Neutrophils, Inflammatory Injury, and the Chemotactic Cofactor Function of DBP

Neutrophils are the primary “rapid response” cells of the innate immune system that are essential for host defense (57, 58). Individuals with a marked reduction in circulating neutrophils (neutropenia), either due to a rare congenital abnormality or more commonly a consequence of cancer chemotherapy, are highly susceptible to severe and often life-threatening bacterial and fungal infections. The importance of maintaining adequate numbers of circulating neutrophils is highlighted by the fact that ~60% of the total bone marrow output of all blood cells is dedicated just to produce neutrophils (59). It is estimated that the average healthy person has a steady-state production of 100 billion neutrophils per day under homeostatic conditions, whereas cell production increases significantly and rapidly during an infection, a process known as emergency granulopoiesis (60, 61).

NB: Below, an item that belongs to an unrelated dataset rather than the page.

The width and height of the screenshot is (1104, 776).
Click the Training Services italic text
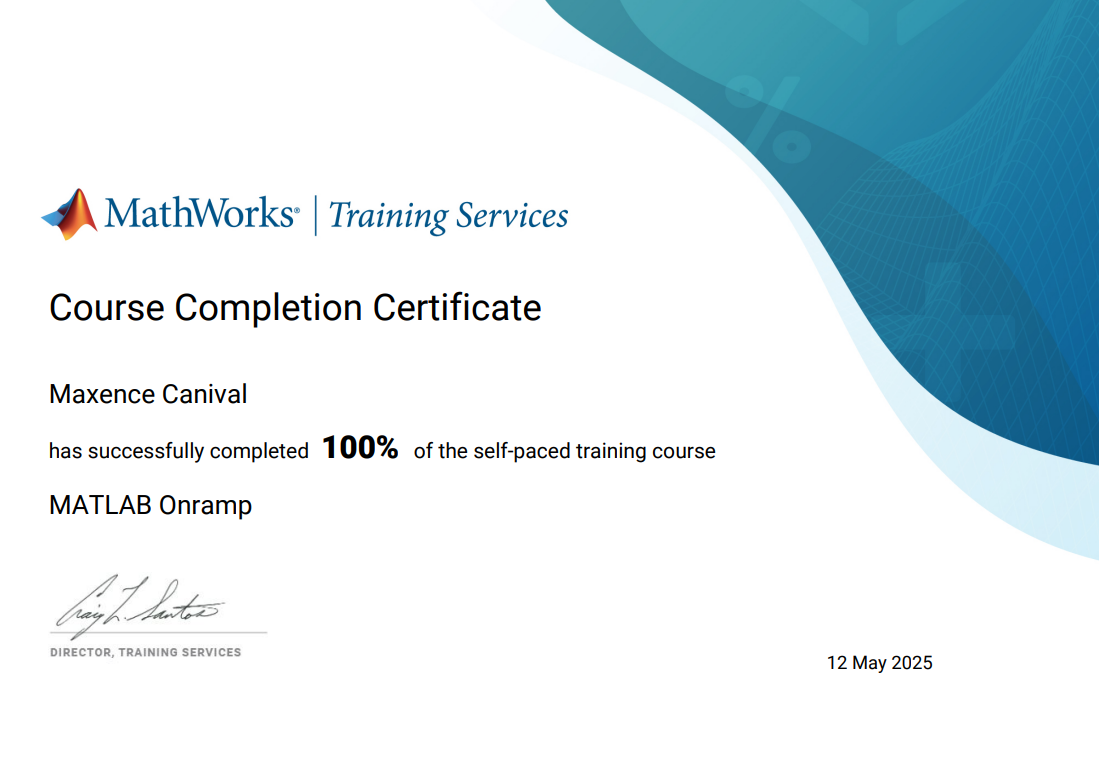click(448, 216)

However, it has been well-known for more than a century that excessive tissue accumulation of neutrophils is observed in many inflammatory disorders (neutrophilic inflammation). Cytotoxic products from activated neutrophils mediate significant tissue injury and are linked to the pathogenesis of numerous acute and chronic diseases (57–59). The destructive potential wrought by excessive numbers of responding neutrophils is highlighted by the fact that this cell type can liquify and obliterate tissue, i.e., a cavity resulting from an abscess (62). There has been remarkable progress over the past 5–8 years in understanding various aspects of neutrophil biology, from their birth in the bone marrow to their death at sites of inflammation and everything in between. Perhaps most interesting is that neutrophils possess considerable plasticity and are far more adaptable to their environment than previously thought. Furthermore, neutrophils can display several disparate functions that contradict their long-time moniker as “masters of tissue destruction.” Many excellent reviews on various aspects of neutrophil biology have been published recently (63–66).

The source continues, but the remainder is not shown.